Midst England’s dismal World Cup season, in which the defending champions won just three matches, the England and Wales Cricket Board (ECB) announced central contracts for all but one squad member, as well as other Test and T20 players. Several players received two or three-year contracts for the first time.

Cricket Australia has offered longer-term contracts in the past and Hockley says the recently negotiated memorandum of understanding and increased salary caps for the men’s domestic T20 league, the BBL, are key to retaining the best players.

“There is more investment in cricket than ever before, which shows the appeal of the sport,” said Hockley. “We’re in a really competitive sports and entertainment landscape. In Australia we ensure we structure our contracts so that our top players are the highest paid athletes in Australia. We have increased the salary caps for both the women’s and men’s T20 leagues because we need to be globally competitive. It’s a rapidly changing landscape.”

Private equity is spreading worldwide. IPL franchises own all six teams in the SA20 and several teams in the established Caribbean Premier League as well as the ILT20 and MLC, tournaments being held in the UAE and the US for the first time this year.

Wealthier associations such as CSA and the ECB have so far resisted private equity investment but, like other associations, face significant challenges in remaining competitive in the market and retaining players while ensuring international cricket remains at the forefront Sports remains.

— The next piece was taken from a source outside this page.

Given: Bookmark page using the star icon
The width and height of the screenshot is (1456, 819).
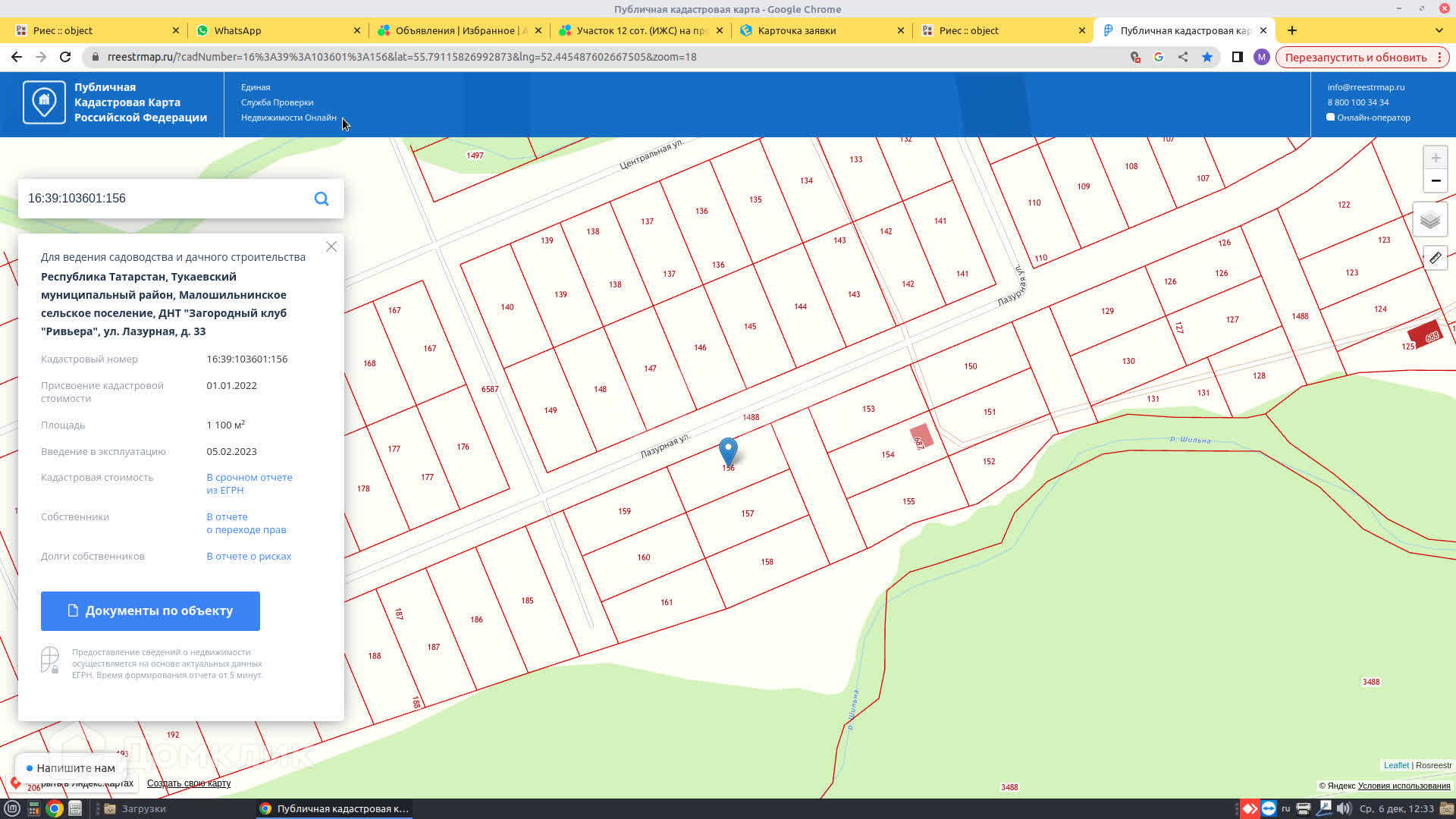Looking at the screenshot, I should point(1207,57).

When the next World Cup comes around in 2027, we may see a very different cricketing landscape before us, but as for the tournament itself, the man who lifted the trophy on Sunday hopes it remains intact.

“I have to say, maybe because we won, but I fell in love with ODIs again in this World Cup,” Pat Cummins told reporters after the trophy presentation.

“I think the scenario where every game really counts means something different than just a bilateral game. The World Cup has such a rich history, I am sure it will last for a long time.”